■ WHAT THIS TASK INVOLVES ■
Switch every "sidebar" in the listing below to "side panel", and give back the whole listing with nothing else changed.

■ DATA ROWS ■
....................

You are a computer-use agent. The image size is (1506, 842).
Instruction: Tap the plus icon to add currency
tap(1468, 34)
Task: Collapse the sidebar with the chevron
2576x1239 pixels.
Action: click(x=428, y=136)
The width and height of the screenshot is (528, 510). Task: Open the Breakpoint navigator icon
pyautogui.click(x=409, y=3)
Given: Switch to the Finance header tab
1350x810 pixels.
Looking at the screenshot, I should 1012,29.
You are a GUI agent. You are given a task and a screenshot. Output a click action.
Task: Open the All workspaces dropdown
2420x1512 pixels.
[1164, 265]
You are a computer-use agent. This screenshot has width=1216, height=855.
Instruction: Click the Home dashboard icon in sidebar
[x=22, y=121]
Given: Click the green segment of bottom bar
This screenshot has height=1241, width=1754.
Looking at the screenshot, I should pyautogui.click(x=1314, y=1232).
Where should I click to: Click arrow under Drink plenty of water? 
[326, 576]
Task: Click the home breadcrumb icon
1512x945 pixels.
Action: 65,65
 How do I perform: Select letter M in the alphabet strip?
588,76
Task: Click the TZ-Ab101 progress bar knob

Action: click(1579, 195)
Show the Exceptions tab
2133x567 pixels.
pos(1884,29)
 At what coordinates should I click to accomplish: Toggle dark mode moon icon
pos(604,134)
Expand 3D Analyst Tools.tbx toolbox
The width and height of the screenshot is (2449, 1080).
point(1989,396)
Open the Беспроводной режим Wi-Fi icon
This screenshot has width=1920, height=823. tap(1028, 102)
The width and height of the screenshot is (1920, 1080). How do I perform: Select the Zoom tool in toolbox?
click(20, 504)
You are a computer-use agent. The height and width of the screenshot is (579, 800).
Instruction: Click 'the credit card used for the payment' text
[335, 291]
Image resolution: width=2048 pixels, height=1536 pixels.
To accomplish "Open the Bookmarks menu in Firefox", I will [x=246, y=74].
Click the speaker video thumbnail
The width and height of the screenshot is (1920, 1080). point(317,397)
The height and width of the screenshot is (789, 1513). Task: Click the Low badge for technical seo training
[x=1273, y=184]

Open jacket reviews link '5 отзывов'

....................

■ EXERCISE RESULT ■
You are a computer-use agent. The image size is (1506, 842).
Instruction: Tap the plus icon to add currency
tap(1468, 34)
Task: Collapse the side panel with the chevron
2576x1239 pixels.
Action: click(x=428, y=136)
The width and height of the screenshot is (528, 510). Task: Open the Breakpoint navigator icon
pyautogui.click(x=409, y=3)
Given: Switch to the Finance header tab
1350x810 pixels.
Looking at the screenshot, I should 1012,29.
You are a GUI agent. You are given a task and a screenshot. Output a click action.
Task: Open the All workspaces dropdown
2420x1512 pixels.
[1164, 265]
You are a computer-use agent. This screenshot has width=1216, height=855.
Instruction: Click the Home dashboard icon in side panel
[x=22, y=121]
Given: Click the green segment of bottom bar
This screenshot has height=1241, width=1754.
Looking at the screenshot, I should pyautogui.click(x=1314, y=1232).
Where should I click to: Click arrow under Drink plenty of water? 
[326, 576]
Task: Click the home breadcrumb icon
1512x945 pixels.
Action: 65,65
 How do I perform: Select letter M in the alphabet strip?
588,76
Task: Click the TZ-Ab101 progress bar knob

Action: click(1579, 195)
Show the Exceptions tab
2133x567 pixels.
pos(1884,29)
 At what coordinates should I click to accomplish: Toggle dark mode moon icon
pos(604,134)
Expand 3D Analyst Tools.tbx toolbox
The width and height of the screenshot is (2449, 1080).
point(1989,396)
Open the Беспроводной режим Wi-Fi icon
This screenshot has width=1920, height=823. tap(1028, 102)
The width and height of the screenshot is (1920, 1080). How do I perform: Select the Zoom tool in toolbox?
click(20, 504)
You are a computer-use agent. The height and width of the screenshot is (579, 800).
Instruction: Click 'the credit card used for the payment' text
[335, 291]
Image resolution: width=2048 pixels, height=1536 pixels.
To accomplish "Open the Bookmarks menu in Firefox", I will [x=246, y=74].
Click the speaker video thumbnail
The width and height of the screenshot is (1920, 1080). point(317,397)
The height and width of the screenshot is (789, 1513). Task: Click the Low badge for technical seo training
[x=1273, y=184]

Open jacket reviews link '5 отзывов'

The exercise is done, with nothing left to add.